▶ The problem
Recast the material below as a JSON list of strings, with one string for each line and all blank lines omitted.

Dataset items

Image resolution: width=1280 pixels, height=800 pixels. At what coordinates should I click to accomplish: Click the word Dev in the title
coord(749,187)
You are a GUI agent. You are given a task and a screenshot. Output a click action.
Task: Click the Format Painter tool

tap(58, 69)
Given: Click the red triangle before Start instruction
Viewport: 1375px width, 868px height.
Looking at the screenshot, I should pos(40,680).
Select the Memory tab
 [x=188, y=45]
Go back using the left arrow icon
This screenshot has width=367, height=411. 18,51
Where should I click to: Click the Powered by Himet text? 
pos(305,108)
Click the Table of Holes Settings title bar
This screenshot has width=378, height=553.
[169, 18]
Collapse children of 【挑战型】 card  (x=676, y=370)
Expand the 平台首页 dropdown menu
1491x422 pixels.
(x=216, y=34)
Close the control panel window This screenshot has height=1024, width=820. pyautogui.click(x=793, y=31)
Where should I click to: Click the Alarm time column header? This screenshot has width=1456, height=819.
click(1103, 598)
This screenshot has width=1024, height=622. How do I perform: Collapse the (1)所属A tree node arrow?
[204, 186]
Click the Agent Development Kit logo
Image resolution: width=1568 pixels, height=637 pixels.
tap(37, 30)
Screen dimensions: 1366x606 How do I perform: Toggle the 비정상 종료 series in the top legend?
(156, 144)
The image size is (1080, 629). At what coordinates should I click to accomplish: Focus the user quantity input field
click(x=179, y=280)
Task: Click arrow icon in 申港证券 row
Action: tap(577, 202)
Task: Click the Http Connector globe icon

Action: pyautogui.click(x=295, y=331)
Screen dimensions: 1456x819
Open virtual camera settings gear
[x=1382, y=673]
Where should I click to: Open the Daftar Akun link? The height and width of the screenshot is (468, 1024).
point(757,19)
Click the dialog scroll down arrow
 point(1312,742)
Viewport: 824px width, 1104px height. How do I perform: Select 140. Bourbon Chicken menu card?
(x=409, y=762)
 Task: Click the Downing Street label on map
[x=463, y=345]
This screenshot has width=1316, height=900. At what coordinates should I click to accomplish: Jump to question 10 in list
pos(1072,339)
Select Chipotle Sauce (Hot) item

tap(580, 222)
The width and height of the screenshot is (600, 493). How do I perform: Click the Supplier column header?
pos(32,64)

▶ Written response
[
  "Image resolution: width=1280 pixels, height=800 pixels. At what coordinates should I click to accomplish: Click the word Dev in the title",
  "coord(749,187)",
  "You are a GUI agent. You are given a task and a screenshot. Output a click action.",
  "Task: Click the Format Painter tool",
  "tap(58, 69)",
  "Given: Click the red triangle before Start instruction",
  "Viewport: 1375px width, 868px height.",
  "Looking at the screenshot, I should pos(40,680).",
  "Select the Memory tab",
  " [x=188, y=45]",
  "Go back using the left arrow icon",
  "This screenshot has width=367, height=411. 18,51",
  "Where should I click to: Click the Powered by Himet text? ",
  "pos(305,108)",
  "Click the Table of Holes Settings title bar",
  "This screenshot has width=378, height=553.",
  "[169, 18]",
  "Collapse children of 【挑战型】 card  (x=676, y=370)",
  "Expand the 平台首页 dropdown menu",
  "1491x422 pixels.",
  "(x=216, y=34)",
  "Close the control panel window This screenshot has height=1024, width=820. pyautogui.click(x=793, y=31)",
  "Where should I click to: Click the Alarm time column header? This screenshot has width=1456, height=819.",
  "click(1103, 598)",
  "This screenshot has width=1024, height=622. How do I perform: Collapse the (1)所属A tree node arrow?",
  "[204, 186]",
  "Click the Agent Development Kit logo",
  "Image resolution: width=1568 pixels, height=637 pixels.",
  "tap(37, 30)",
  "Screen dimensions: 1366x606 How do I perform: Toggle the 비정상 종료 series in the top legend?",
  "(156, 144)",
  "The image size is (1080, 629). At what coordinates should I click to accomplish: Focus the user quantity input field",
  "click(x=179, y=280)",
  "Task: Click arrow icon in 申港证券 row",
  "Action: tap(577, 202)",
  "Task: Click the Http Connector globe icon",
  "Action: pyautogui.click(x=295, y=331)",
  "Screen dimensions: 1456x819",
  "Open virtual camera settings gear",
  "[x=1382, y=673]",
  "Where should I click to: Open the Daftar Akun link? The height and width of the screenshot is (468, 1024).",
  "point(757,19)",
  "Click the dialog scroll down arrow",
  " point(1312,742)",
  "Viewport: 824px width, 1104px height. How do I perform: Select 140. Bourbon Chicken menu card?",
  "(x=409, y=762)",
  " Task: Click the Downing Street label on map",
  "[x=463, y=345]",
  "This screenshot has width=1316, height=900. At what coordinates should I click to accomplish: Jump to question 10 in list",
  "pos(1072,339)",
  "Select Chipotle Sauce (Hot) item",
  "tap(580, 222)",
  "The width and height of the screenshot is (600, 493). How do I perform: Click the Supplier column header?",
  "pos(32,64)"
]